CONSIGNE A
Répondez aux questions suivantes d'après le texte sur l'effet de simple exposition, en marquant chaque réponse comme la question correspondante.
(i) Selon le texte, quand le pouvoir de la familiarité est-il le plus fort ?
(ii) Combien de chansons compte la liste Discover Weekly, et quel jour est-elle envoyée ?
(iii) Qu'est-il arrivé à l'engagement une fois le bug corrigé ?
CONSIGNE B
Prolongez le texte sur l'effet de simple exposition en reprenant juste après sa dernière phrase.

TEXTE FOURNI
++++
Effet de simple exposition

Des centaines d’études et de méta-études ont prouvé notre préférence pour ce qui est familier, que ce soient les formes, les paysages, les chansons ou les voix. Faites l’expérience avec ce que vous connaissez le mieux : votre propre visage. Parce qu’on a l’habitude de se voir dans le miroir, on préfère notre réflexion à notre visage comme il apparait sur les photos (c’est définitivement mon cas).

Cette préférence pour la familiarité est tellement universelle qu’elle apparait probablement quelque part dans notre code génétique. On pourrait tenter d’expliquer cet effet de simple exposition par l’évolution : si vous reconnaissiez un animal ou une plante, c’est qu’il ou elle ne vous avait pas tué(e). Ou pas encore.

Le framework MAYA appliqué à l’iPod : « same-same », but different »

Mais cette préférence a ses limites. On s’ennuie à force d’écouter toujours la même chanson ou de toujours regarder la même vidéo. On développe un certain scepticisme à propos de buzzwords trop utilisés. C’est pour cette raison que le pouvoir de la familiarité est le plus fort quand on s’y attend le moins.

L’inverse est aussi vrai : une surprise marche le mieux quand elle contient certains éléments familiers.

Pendant des années, Matt Ogle était obsédé par le fait de développer le moteur de recommandation musical parfait. Sa philosophie était la suivante : on aime tous découvrir des nouvelles chansons, mais personne n’a envie de faire l’effort de les chercher. Quand il rejoint Spotify 2015, il lance Discover Weekly, une liste personnalisée de 30 chansons envoyée à des millions d’abonnés chaque Lundi.

La version initiale de Discover Weekly était censée ne contenir que des chansons que l’utilisateur n’avait jamais entendues avant. Mais à cause d’un bug lors du premier lancement en interne, l’algorithme laissait passer des chansons que les utilisateurs connaissaient déjà. « Tout le monde a reporté ça comme étant un bug, qu’on a corrigé pour s’assurer que chaque chanson soit une nouveauté, » raconte Ogle. Mais une fois le bug corrigé, l’engagement a commencé à chuter. « Il s’est avéré qu’un peu de familiarité apportait de la confiance, notamment chez les nouveaux utilisateurs. Si on crée une nouvelle playlist qui ne comporte aucun morceau que vous aimez déjà, c’est trop intimidant et vous vous désintéressez. »
++++
LIGNES AFFICHÉES
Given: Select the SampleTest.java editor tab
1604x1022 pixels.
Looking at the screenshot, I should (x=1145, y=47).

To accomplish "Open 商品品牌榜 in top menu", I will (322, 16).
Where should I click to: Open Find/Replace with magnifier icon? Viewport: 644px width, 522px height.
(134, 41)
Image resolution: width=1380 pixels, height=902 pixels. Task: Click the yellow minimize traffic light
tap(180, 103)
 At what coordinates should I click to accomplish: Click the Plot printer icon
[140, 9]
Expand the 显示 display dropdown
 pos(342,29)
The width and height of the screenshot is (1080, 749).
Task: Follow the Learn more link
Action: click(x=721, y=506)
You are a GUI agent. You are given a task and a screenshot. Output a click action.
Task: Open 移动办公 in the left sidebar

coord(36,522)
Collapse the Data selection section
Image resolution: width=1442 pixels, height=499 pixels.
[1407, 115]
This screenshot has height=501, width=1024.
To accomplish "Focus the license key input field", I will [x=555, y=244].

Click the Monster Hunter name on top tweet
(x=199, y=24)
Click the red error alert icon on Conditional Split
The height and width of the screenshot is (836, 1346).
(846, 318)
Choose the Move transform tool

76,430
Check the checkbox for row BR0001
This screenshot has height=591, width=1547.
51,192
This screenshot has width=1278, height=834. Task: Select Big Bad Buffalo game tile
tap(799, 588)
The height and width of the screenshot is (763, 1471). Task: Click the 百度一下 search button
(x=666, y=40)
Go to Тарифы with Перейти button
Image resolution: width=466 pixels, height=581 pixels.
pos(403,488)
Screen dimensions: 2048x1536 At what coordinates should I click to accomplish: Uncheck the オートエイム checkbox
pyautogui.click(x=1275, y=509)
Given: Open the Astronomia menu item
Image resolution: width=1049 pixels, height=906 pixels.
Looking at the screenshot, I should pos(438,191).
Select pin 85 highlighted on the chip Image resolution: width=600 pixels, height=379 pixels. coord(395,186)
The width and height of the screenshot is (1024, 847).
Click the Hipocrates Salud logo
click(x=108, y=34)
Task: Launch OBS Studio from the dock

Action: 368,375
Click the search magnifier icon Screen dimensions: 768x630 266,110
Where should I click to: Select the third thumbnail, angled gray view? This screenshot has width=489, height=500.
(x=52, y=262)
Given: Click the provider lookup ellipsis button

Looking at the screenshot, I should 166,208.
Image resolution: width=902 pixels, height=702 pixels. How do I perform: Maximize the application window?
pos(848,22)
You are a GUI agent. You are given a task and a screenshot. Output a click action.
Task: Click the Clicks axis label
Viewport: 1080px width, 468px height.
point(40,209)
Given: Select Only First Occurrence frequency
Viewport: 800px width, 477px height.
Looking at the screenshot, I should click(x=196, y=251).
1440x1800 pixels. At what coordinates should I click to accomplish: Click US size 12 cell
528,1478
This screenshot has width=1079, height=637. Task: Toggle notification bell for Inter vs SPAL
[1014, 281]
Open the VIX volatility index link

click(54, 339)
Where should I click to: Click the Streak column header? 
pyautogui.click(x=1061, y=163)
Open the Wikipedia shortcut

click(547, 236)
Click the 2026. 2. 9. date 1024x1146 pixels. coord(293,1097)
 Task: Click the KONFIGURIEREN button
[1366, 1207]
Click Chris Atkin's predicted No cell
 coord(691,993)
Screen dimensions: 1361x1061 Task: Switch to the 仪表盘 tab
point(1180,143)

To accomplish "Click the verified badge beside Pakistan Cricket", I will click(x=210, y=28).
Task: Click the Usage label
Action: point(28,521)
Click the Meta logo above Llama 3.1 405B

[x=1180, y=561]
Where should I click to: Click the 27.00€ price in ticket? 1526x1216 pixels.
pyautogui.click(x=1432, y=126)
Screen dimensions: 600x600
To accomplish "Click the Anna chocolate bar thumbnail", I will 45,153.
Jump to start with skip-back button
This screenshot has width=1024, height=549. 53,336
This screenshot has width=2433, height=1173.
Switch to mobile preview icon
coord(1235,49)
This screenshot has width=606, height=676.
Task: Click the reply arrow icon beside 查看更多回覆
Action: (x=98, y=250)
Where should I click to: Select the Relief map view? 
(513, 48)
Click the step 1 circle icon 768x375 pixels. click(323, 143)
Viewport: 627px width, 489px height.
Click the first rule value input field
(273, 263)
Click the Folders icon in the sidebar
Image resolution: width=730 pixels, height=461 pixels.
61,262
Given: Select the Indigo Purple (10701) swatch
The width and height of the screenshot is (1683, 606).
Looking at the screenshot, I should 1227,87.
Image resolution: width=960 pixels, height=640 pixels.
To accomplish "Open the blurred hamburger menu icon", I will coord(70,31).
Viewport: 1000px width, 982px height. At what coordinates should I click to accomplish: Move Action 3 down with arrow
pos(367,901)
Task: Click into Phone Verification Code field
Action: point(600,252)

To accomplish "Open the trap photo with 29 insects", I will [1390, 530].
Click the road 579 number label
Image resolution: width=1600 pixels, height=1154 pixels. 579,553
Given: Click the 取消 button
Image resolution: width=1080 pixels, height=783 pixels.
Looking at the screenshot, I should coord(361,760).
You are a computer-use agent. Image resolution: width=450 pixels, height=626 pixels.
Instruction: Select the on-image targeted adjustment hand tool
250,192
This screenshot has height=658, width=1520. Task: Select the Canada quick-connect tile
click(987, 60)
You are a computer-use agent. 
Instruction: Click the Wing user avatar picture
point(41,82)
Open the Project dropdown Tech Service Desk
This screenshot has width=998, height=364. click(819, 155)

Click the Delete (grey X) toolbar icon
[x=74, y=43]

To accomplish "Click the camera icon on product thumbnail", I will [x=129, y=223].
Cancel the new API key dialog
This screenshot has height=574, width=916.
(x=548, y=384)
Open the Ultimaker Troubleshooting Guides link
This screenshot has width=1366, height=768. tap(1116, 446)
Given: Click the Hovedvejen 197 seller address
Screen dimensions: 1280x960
++++
RÉPONSE ATTENDUE A
(i) Quand on s'y attend le moins.
(ii) Elle compte 30 chansons et est envoyée chaque lundi.
(iii) Il a commencé à chuter.

RÉPONSE ATTENDUE B
Le bug initial était en fait une caractéristique essentielle : Discover Weekly était plus attractive quand elle contenait au moins morceau ou un groupe familier.

Si Hollywood nous ressort les mêmes films chaque année, à quelques détails près, c’est parce qu’on ne change (presque) pas une équipe qui gagne. Tous les Marvel sans exception ont été No.1 au box office à leur sortie. Avengers: Endgame est le film qui a gagné le plus d’argent de tous les temps. Tout sauf un miracle.

Cet effet de simple exposition est d’ailleurs la raison pour laquelle La Joconde est le tableau le plus célèbre aujourd’hui.

L’affaire Mona Lisa

La Joconde représente à elle seule près de 20% des visites du Louvre. Objet d’art le plus visité au monde,  sa valeur est inestimable. Mais pendant des années, c’était loin d’être le cas. Léonard de Vinci n’aurait probablement jamais pensé que son portrait deviendrait le tableau le plus célèbre au monde. Pas impressionnant visuellement, plutôt petit (77 cm x 53 cm), rien ne prédestinait la Joconde à atteindre ce statut légendaire.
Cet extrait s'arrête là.